▶ _Extrait du document_
━━━
J’étais franchement soulagée d’arriver. J’ai bien cru que je parviendrais jamais à quitter l’endroit d’avant. Les vibrations commençaient à virer sérieusement mauvaises, comme dirait ce bon vieux Raoul Duke, et j’ai passé la journée à attendre le taxi qui me sortirait de ce merdier. Une parano naissante aidant, je me le figurais de plus en plus comme un traquenard, un lieu où je pouvais avoir confiance en rien ni personne. Pour ne rien arranger, faut préciser que les horaires n’ont aucune valeur ici, et que l’heure de départ inscrite sur ton billet de bus ou convenue avec un type quelconque ne signifie rien de tangible. C’est-à-dire que tu ne peux en aucun cas être sûr de partir comme tu l’espérais.
━━━
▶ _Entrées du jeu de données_
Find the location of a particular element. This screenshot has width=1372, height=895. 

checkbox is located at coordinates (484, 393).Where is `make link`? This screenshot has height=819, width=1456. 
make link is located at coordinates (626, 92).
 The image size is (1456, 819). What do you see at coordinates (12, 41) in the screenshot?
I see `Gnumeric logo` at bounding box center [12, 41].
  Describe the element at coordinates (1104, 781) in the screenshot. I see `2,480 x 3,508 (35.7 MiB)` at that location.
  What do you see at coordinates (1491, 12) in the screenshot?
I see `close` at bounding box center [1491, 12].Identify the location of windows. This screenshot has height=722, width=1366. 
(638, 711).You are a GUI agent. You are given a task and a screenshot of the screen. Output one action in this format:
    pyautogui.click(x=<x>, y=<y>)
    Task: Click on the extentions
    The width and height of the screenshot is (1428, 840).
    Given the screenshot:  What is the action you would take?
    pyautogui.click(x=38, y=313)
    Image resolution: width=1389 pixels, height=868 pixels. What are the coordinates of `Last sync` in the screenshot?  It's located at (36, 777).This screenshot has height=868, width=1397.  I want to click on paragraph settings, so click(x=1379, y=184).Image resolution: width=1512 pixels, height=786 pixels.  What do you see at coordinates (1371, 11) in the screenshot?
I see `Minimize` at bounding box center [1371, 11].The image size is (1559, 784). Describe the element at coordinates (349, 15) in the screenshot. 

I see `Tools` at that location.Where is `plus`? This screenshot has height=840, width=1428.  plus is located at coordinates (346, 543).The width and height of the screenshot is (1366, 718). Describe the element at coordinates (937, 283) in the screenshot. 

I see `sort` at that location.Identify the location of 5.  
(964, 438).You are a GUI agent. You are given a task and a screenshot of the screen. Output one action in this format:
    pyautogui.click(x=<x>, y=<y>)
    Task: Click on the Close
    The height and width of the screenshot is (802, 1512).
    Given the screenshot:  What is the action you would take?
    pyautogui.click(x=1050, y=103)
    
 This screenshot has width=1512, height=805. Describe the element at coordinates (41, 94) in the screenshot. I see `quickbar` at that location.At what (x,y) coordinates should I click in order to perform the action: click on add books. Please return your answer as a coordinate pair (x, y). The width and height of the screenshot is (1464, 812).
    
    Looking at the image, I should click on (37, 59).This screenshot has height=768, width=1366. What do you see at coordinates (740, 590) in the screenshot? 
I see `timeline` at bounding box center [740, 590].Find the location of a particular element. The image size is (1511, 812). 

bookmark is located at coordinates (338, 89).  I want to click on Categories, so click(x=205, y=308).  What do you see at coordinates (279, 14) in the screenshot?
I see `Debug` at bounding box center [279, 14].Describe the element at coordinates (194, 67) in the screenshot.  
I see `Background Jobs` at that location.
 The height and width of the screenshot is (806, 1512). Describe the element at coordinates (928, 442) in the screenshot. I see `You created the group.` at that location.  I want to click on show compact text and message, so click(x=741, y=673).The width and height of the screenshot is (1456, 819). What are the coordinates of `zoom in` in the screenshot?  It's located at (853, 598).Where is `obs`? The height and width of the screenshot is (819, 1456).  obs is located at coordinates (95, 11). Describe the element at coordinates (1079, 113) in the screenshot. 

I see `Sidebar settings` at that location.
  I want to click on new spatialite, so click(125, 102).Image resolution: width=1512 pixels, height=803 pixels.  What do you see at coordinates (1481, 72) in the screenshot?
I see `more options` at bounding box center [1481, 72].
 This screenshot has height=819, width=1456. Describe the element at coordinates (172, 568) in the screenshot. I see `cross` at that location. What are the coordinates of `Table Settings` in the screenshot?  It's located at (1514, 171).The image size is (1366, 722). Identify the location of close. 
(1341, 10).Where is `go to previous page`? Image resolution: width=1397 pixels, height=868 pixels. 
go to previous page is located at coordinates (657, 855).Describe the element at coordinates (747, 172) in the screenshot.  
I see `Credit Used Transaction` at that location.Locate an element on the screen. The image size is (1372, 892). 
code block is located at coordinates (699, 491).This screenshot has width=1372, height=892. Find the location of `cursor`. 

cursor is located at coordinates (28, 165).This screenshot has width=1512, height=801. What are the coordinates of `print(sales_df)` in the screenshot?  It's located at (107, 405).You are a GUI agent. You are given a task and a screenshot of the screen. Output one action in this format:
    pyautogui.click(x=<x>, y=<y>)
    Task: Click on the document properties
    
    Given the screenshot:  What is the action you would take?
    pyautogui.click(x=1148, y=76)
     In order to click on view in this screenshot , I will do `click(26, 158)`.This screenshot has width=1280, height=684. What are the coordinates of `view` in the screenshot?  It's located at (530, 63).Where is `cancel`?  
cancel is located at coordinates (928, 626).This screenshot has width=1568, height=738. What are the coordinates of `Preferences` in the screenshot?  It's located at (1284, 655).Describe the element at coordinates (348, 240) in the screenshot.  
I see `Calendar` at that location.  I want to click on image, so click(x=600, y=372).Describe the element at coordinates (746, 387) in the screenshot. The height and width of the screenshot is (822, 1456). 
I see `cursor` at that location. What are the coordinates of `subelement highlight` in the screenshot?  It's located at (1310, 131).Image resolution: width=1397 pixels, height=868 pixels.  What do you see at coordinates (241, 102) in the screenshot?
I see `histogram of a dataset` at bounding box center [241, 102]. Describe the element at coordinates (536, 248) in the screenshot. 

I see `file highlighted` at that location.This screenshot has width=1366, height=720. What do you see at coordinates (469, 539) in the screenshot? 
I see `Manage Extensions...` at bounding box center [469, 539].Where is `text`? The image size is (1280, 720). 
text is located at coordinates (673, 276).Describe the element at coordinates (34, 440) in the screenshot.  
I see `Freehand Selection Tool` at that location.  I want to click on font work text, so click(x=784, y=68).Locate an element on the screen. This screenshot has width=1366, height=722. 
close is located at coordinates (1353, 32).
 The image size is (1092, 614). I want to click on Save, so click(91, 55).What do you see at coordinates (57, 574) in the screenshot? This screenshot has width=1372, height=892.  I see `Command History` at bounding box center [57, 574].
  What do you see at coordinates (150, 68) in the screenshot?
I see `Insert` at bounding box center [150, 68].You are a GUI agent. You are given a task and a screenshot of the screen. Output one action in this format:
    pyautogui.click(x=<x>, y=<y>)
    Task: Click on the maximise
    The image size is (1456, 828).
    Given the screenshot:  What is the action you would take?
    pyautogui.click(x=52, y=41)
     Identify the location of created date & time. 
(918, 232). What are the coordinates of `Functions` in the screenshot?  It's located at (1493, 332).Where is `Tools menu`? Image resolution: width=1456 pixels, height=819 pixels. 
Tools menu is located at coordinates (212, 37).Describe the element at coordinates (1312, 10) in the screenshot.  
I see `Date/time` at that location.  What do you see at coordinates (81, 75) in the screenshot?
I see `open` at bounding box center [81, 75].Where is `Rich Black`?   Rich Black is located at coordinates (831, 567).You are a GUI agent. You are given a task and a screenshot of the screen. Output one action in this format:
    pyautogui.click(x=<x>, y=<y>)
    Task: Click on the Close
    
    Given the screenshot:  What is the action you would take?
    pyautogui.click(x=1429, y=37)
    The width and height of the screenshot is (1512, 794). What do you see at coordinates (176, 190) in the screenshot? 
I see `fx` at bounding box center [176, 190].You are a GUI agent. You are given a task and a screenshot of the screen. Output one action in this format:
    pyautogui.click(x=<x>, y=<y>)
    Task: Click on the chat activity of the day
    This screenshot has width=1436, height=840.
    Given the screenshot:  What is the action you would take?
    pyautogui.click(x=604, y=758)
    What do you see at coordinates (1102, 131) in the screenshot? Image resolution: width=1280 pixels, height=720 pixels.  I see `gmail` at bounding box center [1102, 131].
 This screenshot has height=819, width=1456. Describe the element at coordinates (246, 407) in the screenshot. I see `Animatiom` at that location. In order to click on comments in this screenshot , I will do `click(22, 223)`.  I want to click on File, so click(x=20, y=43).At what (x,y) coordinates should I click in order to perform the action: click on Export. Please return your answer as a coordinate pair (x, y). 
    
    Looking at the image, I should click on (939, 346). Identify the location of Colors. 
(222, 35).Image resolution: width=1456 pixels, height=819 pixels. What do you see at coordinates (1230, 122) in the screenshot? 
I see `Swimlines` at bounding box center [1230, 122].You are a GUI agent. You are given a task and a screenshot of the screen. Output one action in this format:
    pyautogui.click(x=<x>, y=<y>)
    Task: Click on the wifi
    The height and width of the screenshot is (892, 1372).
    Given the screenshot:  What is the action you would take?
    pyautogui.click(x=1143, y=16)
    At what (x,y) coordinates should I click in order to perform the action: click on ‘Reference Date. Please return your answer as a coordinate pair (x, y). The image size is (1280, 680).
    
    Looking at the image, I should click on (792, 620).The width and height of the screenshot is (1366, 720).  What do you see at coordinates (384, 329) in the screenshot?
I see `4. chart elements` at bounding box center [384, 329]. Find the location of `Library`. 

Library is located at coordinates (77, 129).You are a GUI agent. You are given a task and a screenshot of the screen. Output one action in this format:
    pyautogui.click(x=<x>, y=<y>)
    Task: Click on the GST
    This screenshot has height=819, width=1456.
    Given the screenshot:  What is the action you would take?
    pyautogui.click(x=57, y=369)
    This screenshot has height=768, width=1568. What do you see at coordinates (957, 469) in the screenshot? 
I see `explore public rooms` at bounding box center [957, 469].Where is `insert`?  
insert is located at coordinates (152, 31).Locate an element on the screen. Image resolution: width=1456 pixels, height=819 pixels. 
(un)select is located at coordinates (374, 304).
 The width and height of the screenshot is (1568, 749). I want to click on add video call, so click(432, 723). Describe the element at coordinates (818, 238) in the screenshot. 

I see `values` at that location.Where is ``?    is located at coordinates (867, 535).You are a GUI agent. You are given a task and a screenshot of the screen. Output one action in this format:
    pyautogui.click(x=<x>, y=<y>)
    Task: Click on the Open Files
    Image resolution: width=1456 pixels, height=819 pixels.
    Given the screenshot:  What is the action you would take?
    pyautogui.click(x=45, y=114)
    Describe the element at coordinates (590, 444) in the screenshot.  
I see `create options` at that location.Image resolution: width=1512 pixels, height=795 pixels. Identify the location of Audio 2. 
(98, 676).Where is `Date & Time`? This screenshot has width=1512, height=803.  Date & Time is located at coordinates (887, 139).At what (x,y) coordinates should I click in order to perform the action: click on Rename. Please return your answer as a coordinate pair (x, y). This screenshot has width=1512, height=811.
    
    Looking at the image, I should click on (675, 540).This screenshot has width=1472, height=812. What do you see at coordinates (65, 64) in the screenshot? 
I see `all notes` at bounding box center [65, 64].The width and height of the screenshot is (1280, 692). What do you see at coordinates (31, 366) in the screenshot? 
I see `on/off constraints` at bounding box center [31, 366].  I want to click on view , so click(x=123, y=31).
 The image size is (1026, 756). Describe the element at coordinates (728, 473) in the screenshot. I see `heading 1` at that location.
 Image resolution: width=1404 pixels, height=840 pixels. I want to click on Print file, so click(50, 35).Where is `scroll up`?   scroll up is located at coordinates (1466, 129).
━━━
▶ _Série d'exercices_
a – Dans l'extrait, à qui est attribuée la formule sur les vibrations qui commencent à virer sérieusement mauvaises ?
b – Recopiez dans l'extrait le passage qui commence par « J’étais franchement soulagée » et se poursuit jusqu'à « comme tu l’espérais. ».
Les entrées ne sont d'aucune utilité ici.

▶ _Réponses par item_
a – À Raoul Duke.

b –
J’étais franchement soulagée d’arriver. J’ai bien cru que je parviendrais jamais à quitter l’endroit d’avant. Les vibrations commençaient à virer sérieusement mauvaises, comme dirait ce bon vieux Raoul Duke, et j’ai passé la journée à attendre le taxi qui me sortirait de ce merdier. Une parano naissante aidant, je me le figurais de plus en plus comme un traquenard, un lieu où je pouvais avoir confiance en rien ni personne. Pour ne rien arranger, faut préciser que les horaires n’ont aucune valeur ici, et que l’heure de départ inscrite sur ton billet de bus ou convenue avec un type quelconque ne signifie rien de tangible. C’est-à-dire que tu ne peux en aucun cas être sûr de partir comme tu l’espérais.